Baptisée «pays-bac» par le poète du symbolisme hongrois Endre Ady, la Hongrie, placée au carrefour Est-Ouest, possède, par son histoire comme grâce à sa géographie, une double ouverture à ces deux pôles. Tout comme le Maroc, qui a su patiemment consolider ses ancrages méditerranéen, arabe et africain, et se positionner comme la passerelle entre l’Afrique et l’Europe. Deux États également au carrefour de défis sécuritaires et migratoires, deux nations enfin dont les dirigeants mènent le combat impérieux de la souveraineté et de l’intégrité territoriale.
De points communs en intérêts communs, le développement de l’Afrique et sa sécurité, voici qu’on assiste depuis quelques années à une accélération des relations bilatérales, politiques d’abord, Budapest soutenant le plan d’autonomie au Sahara, qu’il «appuie dans les instances internationales», économiques ensuite, Rabat devenant le premier partenaire commercial africain de la Hongrie, l’un et l’autre servant également de porte d’entrée, le premier sur l’Afrique, et le second vers une Europe Centrale et Orientale longtemps figure de Terra incognita.

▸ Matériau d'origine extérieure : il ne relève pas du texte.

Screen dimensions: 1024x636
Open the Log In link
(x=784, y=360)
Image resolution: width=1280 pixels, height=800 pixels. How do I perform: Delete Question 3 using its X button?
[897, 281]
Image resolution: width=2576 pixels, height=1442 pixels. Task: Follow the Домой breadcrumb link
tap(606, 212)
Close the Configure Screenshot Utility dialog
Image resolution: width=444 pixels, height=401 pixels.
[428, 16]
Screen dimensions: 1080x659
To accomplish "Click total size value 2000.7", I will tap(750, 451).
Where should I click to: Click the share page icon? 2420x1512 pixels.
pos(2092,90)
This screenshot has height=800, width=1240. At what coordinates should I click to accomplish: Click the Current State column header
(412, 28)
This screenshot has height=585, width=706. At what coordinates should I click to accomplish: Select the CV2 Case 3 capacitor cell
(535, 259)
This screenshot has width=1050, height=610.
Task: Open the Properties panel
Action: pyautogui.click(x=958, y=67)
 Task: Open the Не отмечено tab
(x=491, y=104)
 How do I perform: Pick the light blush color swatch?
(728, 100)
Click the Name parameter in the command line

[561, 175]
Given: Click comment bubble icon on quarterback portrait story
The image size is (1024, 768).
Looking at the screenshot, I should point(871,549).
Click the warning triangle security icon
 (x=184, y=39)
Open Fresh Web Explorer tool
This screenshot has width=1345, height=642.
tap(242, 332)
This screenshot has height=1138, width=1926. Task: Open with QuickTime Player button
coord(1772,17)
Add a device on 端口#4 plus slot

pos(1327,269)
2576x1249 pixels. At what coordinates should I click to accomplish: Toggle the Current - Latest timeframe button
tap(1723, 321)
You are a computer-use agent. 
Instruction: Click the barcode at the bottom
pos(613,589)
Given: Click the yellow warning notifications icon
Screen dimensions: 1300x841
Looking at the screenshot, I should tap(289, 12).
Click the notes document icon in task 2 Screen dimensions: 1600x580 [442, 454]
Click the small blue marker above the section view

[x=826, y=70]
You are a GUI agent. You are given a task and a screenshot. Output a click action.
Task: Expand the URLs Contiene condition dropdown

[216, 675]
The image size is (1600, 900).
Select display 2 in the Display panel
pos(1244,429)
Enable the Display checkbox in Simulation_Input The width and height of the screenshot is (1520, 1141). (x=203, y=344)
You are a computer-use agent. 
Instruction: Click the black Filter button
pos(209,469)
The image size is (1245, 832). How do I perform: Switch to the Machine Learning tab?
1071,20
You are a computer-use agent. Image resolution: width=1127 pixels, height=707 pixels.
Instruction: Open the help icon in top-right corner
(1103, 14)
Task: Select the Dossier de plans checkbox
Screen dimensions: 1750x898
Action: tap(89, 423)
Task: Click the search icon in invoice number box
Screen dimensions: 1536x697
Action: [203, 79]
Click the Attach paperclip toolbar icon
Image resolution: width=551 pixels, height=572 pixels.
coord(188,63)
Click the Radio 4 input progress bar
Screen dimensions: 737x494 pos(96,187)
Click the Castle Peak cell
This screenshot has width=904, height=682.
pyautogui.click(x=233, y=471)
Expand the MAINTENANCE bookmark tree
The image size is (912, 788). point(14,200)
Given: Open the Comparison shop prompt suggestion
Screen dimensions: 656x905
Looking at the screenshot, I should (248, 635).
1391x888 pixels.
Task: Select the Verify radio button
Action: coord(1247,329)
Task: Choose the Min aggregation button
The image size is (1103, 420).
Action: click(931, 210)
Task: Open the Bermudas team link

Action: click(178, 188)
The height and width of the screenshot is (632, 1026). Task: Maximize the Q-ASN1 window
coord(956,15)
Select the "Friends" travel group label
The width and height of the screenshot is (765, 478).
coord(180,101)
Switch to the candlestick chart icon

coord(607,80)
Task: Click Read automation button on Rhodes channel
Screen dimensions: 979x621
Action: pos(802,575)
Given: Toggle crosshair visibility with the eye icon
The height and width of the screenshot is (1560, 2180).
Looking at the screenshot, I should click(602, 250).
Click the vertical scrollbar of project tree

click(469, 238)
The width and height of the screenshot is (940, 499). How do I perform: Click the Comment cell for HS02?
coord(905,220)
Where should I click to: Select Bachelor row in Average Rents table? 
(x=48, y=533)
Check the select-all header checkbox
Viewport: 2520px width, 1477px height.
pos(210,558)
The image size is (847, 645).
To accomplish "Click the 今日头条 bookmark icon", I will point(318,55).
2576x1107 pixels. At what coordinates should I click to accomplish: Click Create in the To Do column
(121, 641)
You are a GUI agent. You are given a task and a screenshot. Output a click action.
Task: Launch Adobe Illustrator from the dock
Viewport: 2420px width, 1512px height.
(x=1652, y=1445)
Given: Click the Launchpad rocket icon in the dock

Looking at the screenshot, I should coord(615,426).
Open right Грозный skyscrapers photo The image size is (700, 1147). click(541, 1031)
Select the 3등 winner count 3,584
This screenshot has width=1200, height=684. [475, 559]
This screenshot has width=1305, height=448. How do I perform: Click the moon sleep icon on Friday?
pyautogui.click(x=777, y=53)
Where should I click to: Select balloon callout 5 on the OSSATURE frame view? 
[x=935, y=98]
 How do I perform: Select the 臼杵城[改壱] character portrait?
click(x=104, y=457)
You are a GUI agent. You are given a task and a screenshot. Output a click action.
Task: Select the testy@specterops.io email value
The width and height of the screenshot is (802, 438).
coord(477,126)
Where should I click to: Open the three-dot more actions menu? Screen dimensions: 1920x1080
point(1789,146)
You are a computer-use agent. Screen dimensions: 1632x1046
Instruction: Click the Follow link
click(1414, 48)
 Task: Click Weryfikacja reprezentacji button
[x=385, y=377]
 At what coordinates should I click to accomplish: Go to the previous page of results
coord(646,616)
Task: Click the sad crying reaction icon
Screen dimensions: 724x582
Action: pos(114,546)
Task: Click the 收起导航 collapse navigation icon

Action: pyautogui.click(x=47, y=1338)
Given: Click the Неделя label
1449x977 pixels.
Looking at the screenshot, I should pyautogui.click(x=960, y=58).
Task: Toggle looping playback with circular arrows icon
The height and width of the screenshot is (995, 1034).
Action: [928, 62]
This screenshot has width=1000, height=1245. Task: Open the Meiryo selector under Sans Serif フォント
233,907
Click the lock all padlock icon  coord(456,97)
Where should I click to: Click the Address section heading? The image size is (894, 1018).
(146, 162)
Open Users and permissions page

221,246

Si la Hongrie est une étape classique des échanges universitaires intra-européens -et le financement d’Erasmus l’une des armes de la guerre d’attrition entre Bruxelles et Budapest- moins connu est l’«Erasmus magyar» mis en place par les autorités hongroises en 2013, un système de bourses universitaires appelées Stipendium Hungaricum, ouvertes chaque année à plus de 2.000 étudiants francophones d’Afrique. Au Maroc, ce sont 165 étudiants qui bénéficient à chaque rentrée d’une telle bourse d’études, et on estime qu’environ 800 jeunes Marocains ont déjà profité de cette immersion en Europe centrale entièrement financée par Budapest.
Plus largement, la Hongrie, bien que n’étant pas traditionnellement francophone -membre observateur de l’OIF-, mène une politique active de promotion de la langue française vers l’Afrique (et le Liban), notamment depuis la vieille Université de Szeged (fondée au 16ème siècle) et son Centre universitaire de la francophonie, initié par le très francophile et érudit ambassadeur, ancien ministre, et actuellement eurodéputé, Laszlo Troscanyi. Szeged accueille notamment depuis dix ans la première formation délocalisée de l’Université Senghor d’Alexandrie: le Campus Senghor forme ainsi, en vingt-quatre mois, à la frontière de la Roumanie et de la Serbie, des étudiants hongrois et étrangers aux relations internationales, dont un master en «Développement Europe-Afrique».
Mais au-delà de la coopération bilatérale, quel peut être, pour Rabat, l’atout hongrois dans ses relations institutionnelles avec l’UE? Que pèse la Hongrie dans l’Europe des 27? À Bruxelles, le Premier ministre hongrois n’est-il pas la bête noire de la Commission européenne? À Strasbourg, la délégation Fidesz n’a-t-elle pas disparu des listes de vote en quittant le plus grand groupe de l’hémicycle, le PPE, pour siéger parmi les non-inscrits? Et quid du groupe de Visegrad, qui portait haut les intérêts de l’Europe centrale? Ce V4, auquel le Maroc avait obtenu un accès inédit du temps de sa présidence hongroise, et qui laissait espérer des projets régionaux ambitieux, apparaît très divisé depuis l’invasion de l’Ukraine, Polonais et Tchèques en soutiens zélés de Kiev, tandis que les Hongrois et les Slovaques rechignent à armer Zelensky: survivra-t-il seulement à la guerre? Sans doute le Maroc considère à juste titre le temps long, qui donnera raison à une Réalpolitique de Budapest, servant tant l’intérêt des Européens -«il n’y a pas de solution militaire à l’Ukraine; la seule solution est diplomatique et implique des négociations de cessez-le-feu et de paix»- que celui de ses voisins, selon les mots du ministre des affaires étrangères hongrois rappelés à Tanger cet hiver: «Nous assistons à un débat politique international centré sur les critiques, les jugements, la morale, et les sanctions. En Hongrie nous voulons un débat politique international basé sur le respect mutuel, dénué d’approche coloniale et d’interférence dans les questions souveraines des pays».
Le 1er juillet 2024, et pour six mois, la Hongrie présidera le Conseil de l’Union européenne. L’occasion pour Rabat d’avancer avec Budapest sur un agenda commun Europe/Afrique, qui pourrait bien rythmer les cinq ans de la prochaine mandature.